Epilepsy. The relationship between epilepsy--particularly temporal lobe epilepsy--and psychosis is well documented, and epilepsy is also a common comorbid condition in PSTBI (Lishman, 1998). Rates of epilepsy have ranged from 9% to 34% (Fujii and Ahmed, 2002a; Sachdev et al., 2001). Patients with open-head injuries appear to be more susceptible to comorbid epilepsy, with one study reporting a more than 2 to 1 ratio (Sachdev et al., 2001). There is some evidence that rates may actually be low estimates, as studies report that the percentage of patients with positive electroencephalogram findings are much higher, ranging up to 70% (Fujii and Ahmed, 2002a).
Presentation. Although PSTBI has been associated with many forms of delusions, including grandiose, referential, religious and Schneiderian symptoms, the most common symptoms are paranoid or persecutory delusions that are present in up to 80% of all patients (Fujii and Ahmed, 2002a).
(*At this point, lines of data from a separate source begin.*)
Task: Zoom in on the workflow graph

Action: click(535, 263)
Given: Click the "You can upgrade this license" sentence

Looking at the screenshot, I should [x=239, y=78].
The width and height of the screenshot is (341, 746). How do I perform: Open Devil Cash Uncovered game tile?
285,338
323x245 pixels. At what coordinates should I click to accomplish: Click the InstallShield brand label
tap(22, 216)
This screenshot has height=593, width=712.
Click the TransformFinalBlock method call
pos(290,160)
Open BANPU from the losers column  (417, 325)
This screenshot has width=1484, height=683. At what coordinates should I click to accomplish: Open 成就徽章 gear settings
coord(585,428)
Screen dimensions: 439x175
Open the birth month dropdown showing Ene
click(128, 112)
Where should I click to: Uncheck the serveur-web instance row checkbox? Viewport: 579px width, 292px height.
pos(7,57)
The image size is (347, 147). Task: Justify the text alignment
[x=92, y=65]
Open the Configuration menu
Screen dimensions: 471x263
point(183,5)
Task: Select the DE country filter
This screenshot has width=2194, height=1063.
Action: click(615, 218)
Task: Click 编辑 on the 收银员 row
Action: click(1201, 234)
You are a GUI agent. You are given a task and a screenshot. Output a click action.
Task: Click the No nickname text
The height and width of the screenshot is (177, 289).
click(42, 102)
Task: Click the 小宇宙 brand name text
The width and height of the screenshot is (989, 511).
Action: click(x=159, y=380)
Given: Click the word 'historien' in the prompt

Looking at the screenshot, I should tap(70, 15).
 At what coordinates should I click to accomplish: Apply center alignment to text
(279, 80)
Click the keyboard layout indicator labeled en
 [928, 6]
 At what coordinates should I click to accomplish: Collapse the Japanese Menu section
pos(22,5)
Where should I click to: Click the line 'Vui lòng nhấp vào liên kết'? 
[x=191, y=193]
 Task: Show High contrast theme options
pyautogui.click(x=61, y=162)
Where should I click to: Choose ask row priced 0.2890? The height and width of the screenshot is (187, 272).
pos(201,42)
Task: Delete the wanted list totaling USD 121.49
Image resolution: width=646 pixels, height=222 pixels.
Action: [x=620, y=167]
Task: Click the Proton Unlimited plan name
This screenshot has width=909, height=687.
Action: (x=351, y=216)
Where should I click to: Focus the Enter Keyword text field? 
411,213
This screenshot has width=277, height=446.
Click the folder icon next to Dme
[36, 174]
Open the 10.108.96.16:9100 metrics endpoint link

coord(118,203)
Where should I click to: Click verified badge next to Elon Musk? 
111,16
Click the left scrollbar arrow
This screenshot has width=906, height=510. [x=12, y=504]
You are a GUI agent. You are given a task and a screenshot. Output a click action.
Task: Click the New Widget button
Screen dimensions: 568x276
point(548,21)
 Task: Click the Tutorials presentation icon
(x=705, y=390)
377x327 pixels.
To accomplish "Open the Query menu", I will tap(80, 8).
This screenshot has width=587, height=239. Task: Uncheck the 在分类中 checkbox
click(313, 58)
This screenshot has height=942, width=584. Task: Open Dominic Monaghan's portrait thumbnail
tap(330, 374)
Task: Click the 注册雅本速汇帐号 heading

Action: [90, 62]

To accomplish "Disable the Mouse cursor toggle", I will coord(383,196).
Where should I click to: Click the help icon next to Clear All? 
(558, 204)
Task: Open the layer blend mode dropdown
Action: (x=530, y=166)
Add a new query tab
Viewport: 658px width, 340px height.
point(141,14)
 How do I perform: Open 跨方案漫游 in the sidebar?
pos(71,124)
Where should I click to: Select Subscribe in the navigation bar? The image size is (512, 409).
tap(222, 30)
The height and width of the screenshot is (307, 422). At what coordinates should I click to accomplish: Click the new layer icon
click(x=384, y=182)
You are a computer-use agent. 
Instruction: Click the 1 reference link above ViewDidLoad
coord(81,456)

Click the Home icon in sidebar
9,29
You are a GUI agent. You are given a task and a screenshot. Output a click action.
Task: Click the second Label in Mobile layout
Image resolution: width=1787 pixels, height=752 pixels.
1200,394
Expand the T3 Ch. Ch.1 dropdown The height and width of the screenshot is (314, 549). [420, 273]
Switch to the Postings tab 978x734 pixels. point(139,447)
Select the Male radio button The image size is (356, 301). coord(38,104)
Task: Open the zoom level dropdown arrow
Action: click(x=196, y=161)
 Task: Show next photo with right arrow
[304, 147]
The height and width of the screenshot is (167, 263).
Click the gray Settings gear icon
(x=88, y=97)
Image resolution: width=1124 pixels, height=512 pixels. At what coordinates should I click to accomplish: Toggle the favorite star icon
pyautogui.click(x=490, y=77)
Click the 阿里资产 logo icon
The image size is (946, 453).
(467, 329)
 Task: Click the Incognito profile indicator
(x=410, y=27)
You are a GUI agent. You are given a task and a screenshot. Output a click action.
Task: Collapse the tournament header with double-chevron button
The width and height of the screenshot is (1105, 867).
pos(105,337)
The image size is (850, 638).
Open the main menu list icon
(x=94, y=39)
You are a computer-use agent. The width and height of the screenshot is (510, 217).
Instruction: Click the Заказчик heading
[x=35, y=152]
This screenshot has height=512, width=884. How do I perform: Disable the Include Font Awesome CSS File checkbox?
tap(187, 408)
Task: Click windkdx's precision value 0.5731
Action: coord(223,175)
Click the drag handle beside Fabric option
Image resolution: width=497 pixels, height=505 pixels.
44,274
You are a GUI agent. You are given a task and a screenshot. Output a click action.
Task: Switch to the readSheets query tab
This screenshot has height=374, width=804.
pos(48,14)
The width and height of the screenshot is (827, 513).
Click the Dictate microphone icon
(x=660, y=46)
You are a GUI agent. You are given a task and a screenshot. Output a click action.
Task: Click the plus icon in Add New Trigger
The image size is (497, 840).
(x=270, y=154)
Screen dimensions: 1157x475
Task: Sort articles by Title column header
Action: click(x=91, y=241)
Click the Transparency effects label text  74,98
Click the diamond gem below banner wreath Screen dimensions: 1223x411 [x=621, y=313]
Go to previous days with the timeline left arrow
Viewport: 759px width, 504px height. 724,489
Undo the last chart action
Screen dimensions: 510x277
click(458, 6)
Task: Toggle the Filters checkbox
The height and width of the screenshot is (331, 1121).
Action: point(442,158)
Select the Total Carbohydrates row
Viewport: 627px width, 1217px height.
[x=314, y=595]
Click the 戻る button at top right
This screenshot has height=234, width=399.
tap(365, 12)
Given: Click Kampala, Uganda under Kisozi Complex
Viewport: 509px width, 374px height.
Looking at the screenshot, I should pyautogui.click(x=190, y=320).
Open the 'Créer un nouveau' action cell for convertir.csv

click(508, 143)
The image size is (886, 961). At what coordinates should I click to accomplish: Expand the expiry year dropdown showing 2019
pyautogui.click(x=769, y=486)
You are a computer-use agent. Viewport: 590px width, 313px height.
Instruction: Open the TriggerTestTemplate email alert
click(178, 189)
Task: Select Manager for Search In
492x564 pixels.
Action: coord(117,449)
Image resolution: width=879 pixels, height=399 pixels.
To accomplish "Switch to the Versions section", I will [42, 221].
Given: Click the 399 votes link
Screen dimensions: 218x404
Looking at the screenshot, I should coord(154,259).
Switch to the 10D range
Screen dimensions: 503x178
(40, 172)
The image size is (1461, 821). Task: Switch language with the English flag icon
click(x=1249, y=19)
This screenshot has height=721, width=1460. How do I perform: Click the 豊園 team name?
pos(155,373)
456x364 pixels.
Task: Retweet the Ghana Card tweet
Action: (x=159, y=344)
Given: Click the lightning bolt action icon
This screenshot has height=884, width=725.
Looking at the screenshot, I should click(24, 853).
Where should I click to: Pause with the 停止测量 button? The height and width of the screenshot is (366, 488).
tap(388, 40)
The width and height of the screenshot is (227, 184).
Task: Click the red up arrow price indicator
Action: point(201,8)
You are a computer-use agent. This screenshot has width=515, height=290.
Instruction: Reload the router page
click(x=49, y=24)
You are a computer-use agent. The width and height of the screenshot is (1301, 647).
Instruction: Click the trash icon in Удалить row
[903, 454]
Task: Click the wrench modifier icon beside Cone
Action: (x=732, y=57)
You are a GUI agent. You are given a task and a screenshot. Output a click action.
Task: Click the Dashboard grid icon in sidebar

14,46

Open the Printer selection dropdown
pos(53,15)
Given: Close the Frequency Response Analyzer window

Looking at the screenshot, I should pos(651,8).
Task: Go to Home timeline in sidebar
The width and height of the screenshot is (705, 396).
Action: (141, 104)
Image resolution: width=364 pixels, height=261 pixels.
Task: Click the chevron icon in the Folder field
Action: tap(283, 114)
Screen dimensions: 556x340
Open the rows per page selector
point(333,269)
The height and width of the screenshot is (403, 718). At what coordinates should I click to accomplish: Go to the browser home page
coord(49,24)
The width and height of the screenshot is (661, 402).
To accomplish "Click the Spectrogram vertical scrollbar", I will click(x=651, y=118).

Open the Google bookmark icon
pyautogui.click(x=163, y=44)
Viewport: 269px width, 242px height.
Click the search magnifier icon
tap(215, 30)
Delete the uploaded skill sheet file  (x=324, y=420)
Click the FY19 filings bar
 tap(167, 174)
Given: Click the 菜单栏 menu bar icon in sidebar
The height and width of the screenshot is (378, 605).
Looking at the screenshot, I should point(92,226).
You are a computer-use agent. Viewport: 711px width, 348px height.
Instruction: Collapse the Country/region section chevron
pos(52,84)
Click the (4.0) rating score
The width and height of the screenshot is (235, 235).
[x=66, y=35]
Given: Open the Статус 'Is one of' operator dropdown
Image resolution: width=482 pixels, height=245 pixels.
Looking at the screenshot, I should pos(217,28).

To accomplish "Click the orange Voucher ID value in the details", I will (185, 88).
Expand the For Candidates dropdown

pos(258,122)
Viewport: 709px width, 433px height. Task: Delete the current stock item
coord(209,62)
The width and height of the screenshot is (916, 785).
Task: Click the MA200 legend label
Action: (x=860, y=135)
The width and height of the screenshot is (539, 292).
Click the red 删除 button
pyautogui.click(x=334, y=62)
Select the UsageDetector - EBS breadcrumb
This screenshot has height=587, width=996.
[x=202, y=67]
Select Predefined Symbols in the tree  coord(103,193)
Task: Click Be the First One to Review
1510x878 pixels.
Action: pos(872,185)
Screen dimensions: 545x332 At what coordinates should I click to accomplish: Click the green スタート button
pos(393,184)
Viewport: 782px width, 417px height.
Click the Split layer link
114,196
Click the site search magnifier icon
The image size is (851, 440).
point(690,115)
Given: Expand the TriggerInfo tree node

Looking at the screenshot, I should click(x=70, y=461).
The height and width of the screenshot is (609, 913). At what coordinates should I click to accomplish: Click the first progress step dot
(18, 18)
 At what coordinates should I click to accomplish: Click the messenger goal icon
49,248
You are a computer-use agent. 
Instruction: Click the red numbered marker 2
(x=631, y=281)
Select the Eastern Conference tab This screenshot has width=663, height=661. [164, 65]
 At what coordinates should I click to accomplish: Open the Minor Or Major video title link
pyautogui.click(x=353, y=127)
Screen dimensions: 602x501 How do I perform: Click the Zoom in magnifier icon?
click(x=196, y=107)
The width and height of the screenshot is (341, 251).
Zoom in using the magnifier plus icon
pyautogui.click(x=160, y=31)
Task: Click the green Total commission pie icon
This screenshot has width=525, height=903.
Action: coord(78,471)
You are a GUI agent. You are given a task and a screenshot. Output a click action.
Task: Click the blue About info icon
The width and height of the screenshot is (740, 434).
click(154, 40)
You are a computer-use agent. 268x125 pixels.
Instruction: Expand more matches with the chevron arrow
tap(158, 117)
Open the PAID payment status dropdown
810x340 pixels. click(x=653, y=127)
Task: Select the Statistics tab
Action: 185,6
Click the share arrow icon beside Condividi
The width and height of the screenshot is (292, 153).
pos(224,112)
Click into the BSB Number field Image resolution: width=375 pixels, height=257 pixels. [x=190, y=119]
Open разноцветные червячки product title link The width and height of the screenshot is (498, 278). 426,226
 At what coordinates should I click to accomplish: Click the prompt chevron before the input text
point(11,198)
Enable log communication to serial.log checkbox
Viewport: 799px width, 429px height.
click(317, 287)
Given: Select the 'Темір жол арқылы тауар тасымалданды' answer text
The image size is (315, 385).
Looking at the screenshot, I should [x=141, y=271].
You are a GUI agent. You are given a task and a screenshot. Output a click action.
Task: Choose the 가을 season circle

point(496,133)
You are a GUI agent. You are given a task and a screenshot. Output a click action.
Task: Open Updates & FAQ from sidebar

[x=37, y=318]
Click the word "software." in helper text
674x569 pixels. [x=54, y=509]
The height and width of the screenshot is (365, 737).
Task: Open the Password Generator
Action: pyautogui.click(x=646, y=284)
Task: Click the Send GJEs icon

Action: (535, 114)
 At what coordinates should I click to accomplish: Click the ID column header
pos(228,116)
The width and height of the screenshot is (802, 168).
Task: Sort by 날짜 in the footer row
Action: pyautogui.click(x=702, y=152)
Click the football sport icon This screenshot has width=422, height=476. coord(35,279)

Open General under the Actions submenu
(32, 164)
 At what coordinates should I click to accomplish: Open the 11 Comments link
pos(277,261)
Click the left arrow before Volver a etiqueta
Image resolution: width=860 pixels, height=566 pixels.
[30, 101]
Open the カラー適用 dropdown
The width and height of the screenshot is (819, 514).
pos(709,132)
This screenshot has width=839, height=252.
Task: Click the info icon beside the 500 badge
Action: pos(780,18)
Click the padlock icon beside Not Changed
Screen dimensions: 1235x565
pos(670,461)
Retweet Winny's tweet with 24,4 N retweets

Auditory hallucinations were also common, with studies reporting 60% to 93% of patients presenting with this symptom (Fujii and Ahmed, 2002a; Sachdev et al., 2001). Visual hallucinations, negative symptoms and formal thought disorder were relatively rare, occurring in 8% to 32%, 15% to 22.2%, and 4.4% of patients, respectively (Fujii and Ahmed, 2002a; Sachdev et al., 2001).
Localization of injury. Localization data from different populations and methodologies, including imaging, EEG and lesion location, consistently report abnormalities in the temporal areas (Davison and Bagley, 1969; Fujii and Ahmed, 2002a). Less consistent, but also common, are abnormalities in the frontal lobes (Achte et al., 1969; Fujii and Ahmed, 2002a). There is no consistent finding for hemispheric laterality of lesions. Neuropsychologically, impairments in memory and executive functioning have been the most consistent finding (Fujii and Ahmed, 2002a; Sachdev et al., 2001).
Differential with schizophrenia. Fujii and Ahmed (2002a) reported several potentially discriminating variables between PSTBI and schizophrenia. Patients with PSTBI appear to have fewer negative symptoms and are more likely to present with positive findings on magnetic resonance imaging (MRI) and EEG. The most common MRI findings for PSTBI are focal abnormalities in frontal and temporal areas, while for schizophrenia, the most common abnormalities are enlarged ventricles. The most common EEG finding in PSTBI is temporal slowing versus frontal slowing for schizophrenia.
Course and treatment. There is much variability in course of illness and treatment responsiveness, with some patients demonstrating relatively short courses and others being more chronic. Chronicity was associated with premorbid schizoid personality (Davison and Bagley, 1969). A higher percentage of schizophrenic psychosis (63%) versus delusional disorders (40%) demonstrated a chronic course (Achte et al., 1991).
One study reported that neuroleptics were the most widely used treatment, followed by anticonvulsants and lithium(Drug information on lithium) (Fujii and Ahmed, 2002a). Considerations for selection of antipsychotic medication include increased sensitivity of the brain-injured to the sedating, anticholinergic and seizure threshold-lowering side effects of these drugs (Ahmed and Fujii, 1998). For example, chlorpromazine(Drug information on chlorpromazine) (Thorazine) has been reported to produce a delusional state along with worsening of cognition (Sandel et al., 1993). Although unsupported, some pharmacological strategies include the use of antikindling anticonvulsants for the treatment of late-onset psychosis and functional pharmacological approaches to treat specific functions such as attention and memory.